Secondly, lime occurs combined with sulphuric acid and water as sulphate of lime or gypsum (CaS04, 2H2O). One hundred pounds of gypsum contain 32½lb. of lime, 46½lb. of sulphuric acid, and 21lb. of water (not wet water, but water chemically combined with the other constituents of the stone).

There is a good deal of gypsum in the Oamaru district, probably of the same marine origin as the limestone itself; but, as it is easily soluble in water, it has mostly got washed out of the exposed part of the stone, and is now found crystallized into the beautiful glassy mineral "selenite," which has the same composition as gypsum itself.

Gypsum is easily identified by the following characters: Grind it to fine powder, and shake the powder up with water for some time; if gypsum is present this will dissolve a portion of it. Now pour off or filter the solution into two wineglasses, and to one of them add a few drops of ammonia: this will not effect any change; then add a solution of oxalate of ammonia, and there will be a fine white precipitate formed in the glass. To the other wineglass add a few drops of chloride of barium, and a white precipitate will form which will be found to be quite insoluble in dilute muriatic acid. If a mineral answer to these simple tests it must contain sulphate of lime or gypsum. Sulphate of lime, being soluble in water, gets into the creeks and rivers of the districts through which they flow, and its presence is the cause of the worst kind of hardness in such water, being a hardness which (unlike the hardness caused by carbonate of lime) is not removed by boiling the water.

The sulphate of lime in the English Thames is the chief cause of the permanent hardness of the London water-supply, and also accounts for the excellence of the London porter and ale, which require hard waters for their perfection.

________________________

_Check your understanding_
1 > According to the gypsum passage, into what mineral has the gypsum in the Oamaru district mostly crystallized?
2 > Please pick up the gypsum passage after its final sentence and carry it on.
These rows were gathered from a different source than the gypsum passage.

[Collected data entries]
________________________

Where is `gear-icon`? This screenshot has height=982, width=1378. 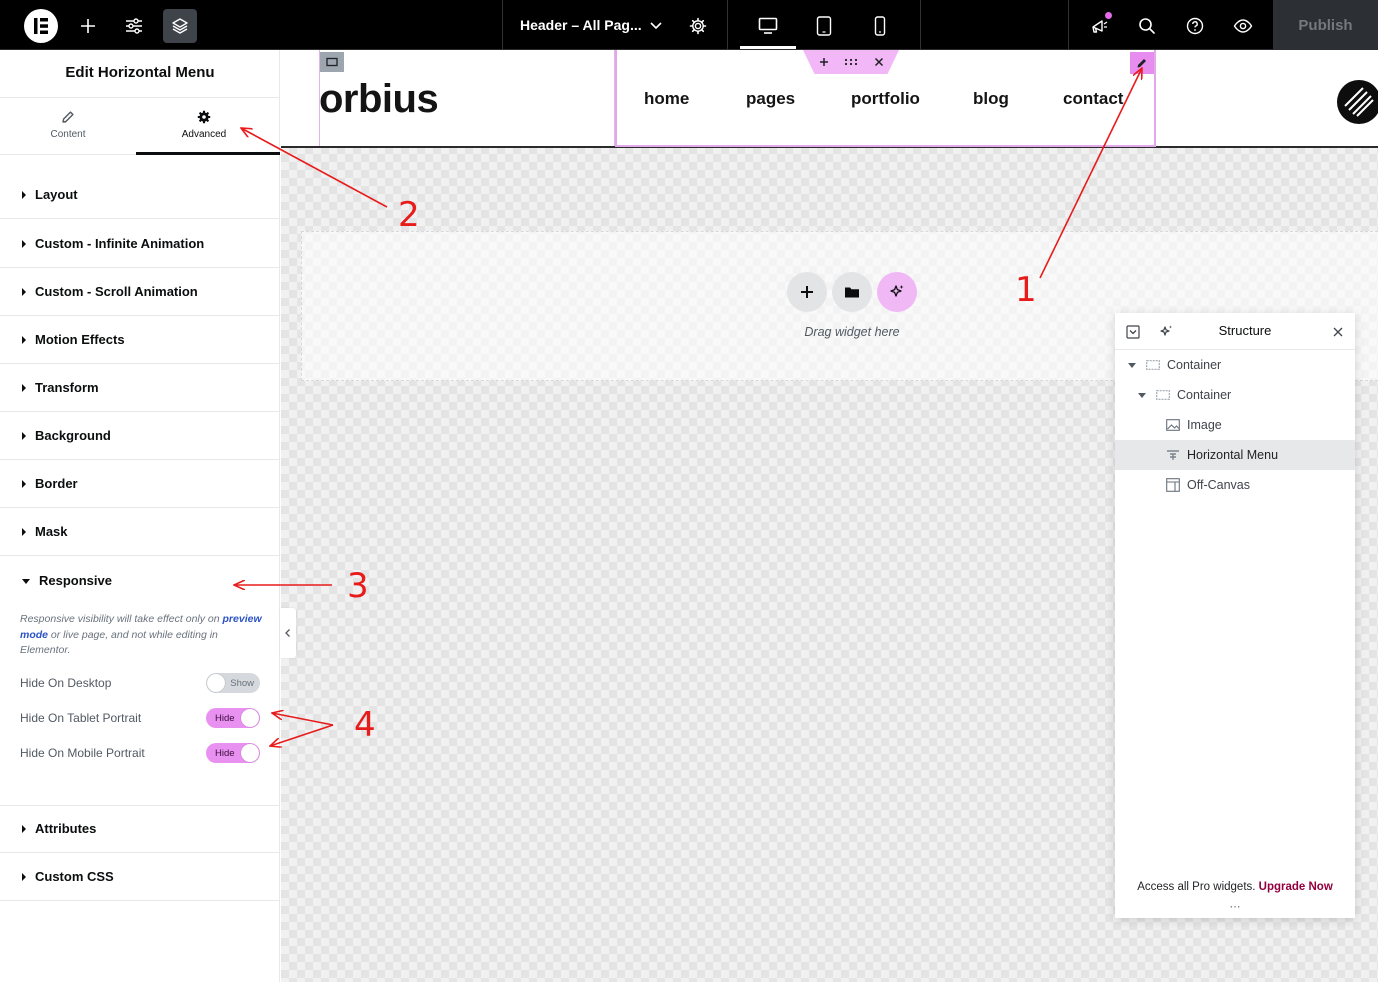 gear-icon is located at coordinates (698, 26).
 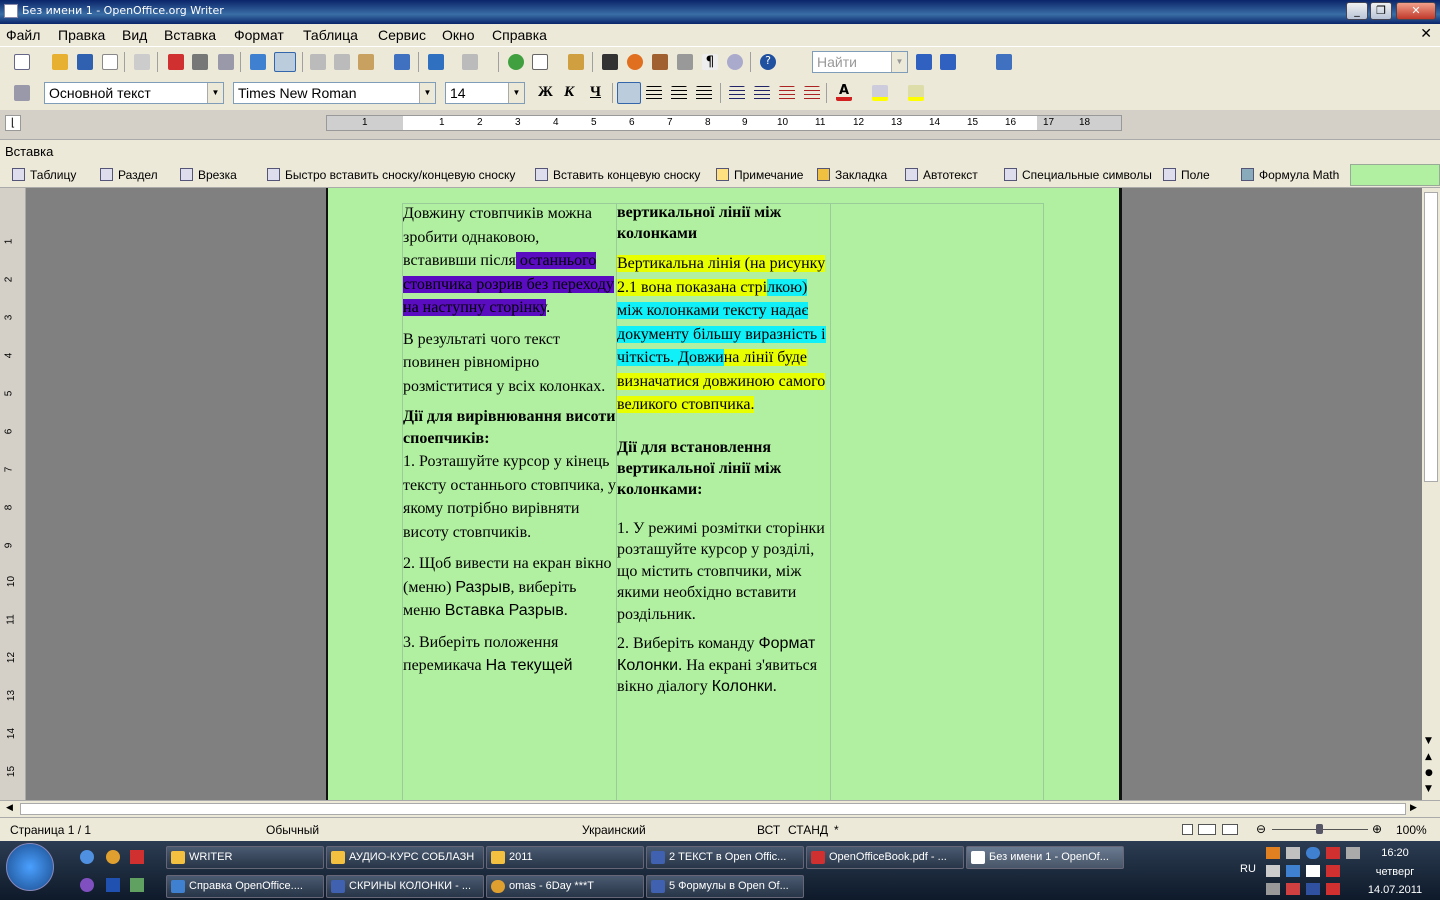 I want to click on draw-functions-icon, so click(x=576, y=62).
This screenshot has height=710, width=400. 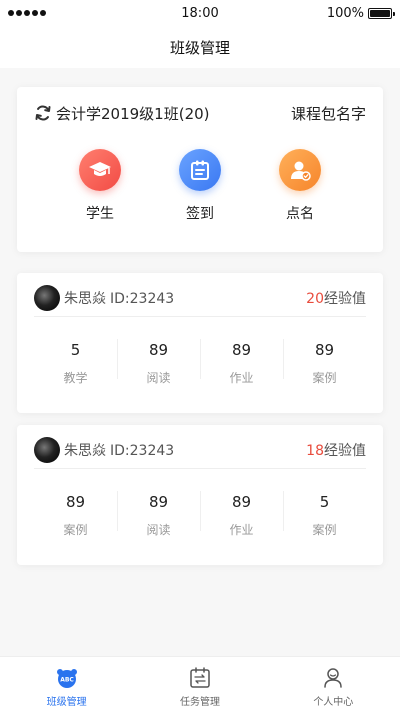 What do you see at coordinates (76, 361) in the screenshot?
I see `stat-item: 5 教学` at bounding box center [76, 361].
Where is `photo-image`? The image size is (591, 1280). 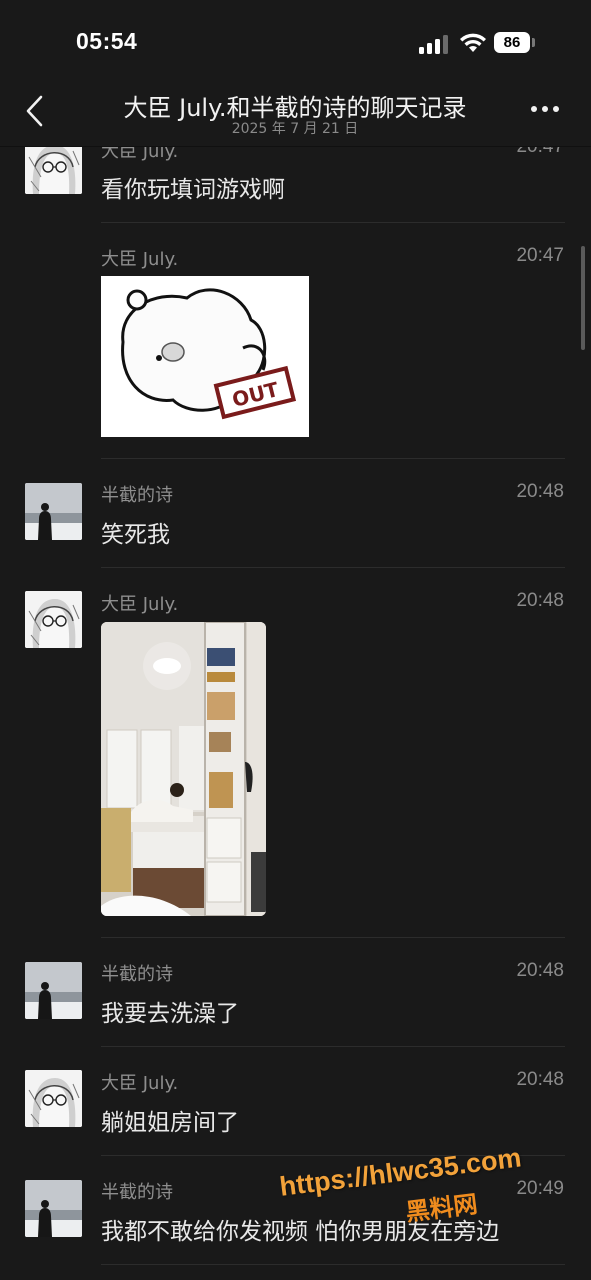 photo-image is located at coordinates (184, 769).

________________________

_Task answers_
1 > Selenite

2 >
The other lime-bearing minerals—scheelite, fluor-spar, &c.—would be out of place here, and the phosphates (apatite, coprolites, phosphorite, sombrerite, &c.) have already been described.

It is necessary to distinguish between five substances all containing lime (CaO) in different states of combination:—

1. Carbonate of lime, as it occurs in calcspar, marble, coral, limestone, marl, stalactites, stalagmites, &c. In all these the lime is present in combination with carbonic-acid gas (CO2), and hence the name carbonate of lime.

2. Quicklime, or burnt lime, or simply lime. In this state the lime is got by the process known as the burning of limestone in limekilns. From a chemical point of view it is absurd to talk of burning limestone. It is well enough known that limestone will not burn besides, in all cases of burning a union is formed between the thing that is being burned and the oxygen of the air; but in what is called the burning of limestone there is nothing burned but the fuel that heats the kiln and its contents; and, instead of the limestone forming a union with oxygen or anything else, it is a separation that takes place, as the limestone in the process parts with page 38 its carbonic-acid gas, which escapes away into the air, leaving the lime itself behind in the form of quicklime. The equation is—
  • CaCO3 = CaO + CO2; which means that 100 tons of carbonate of lime, when heated red-hot for several days, give off 44 tons of carbonic-acid gas, and leave a residue of 56 tons of quicklime.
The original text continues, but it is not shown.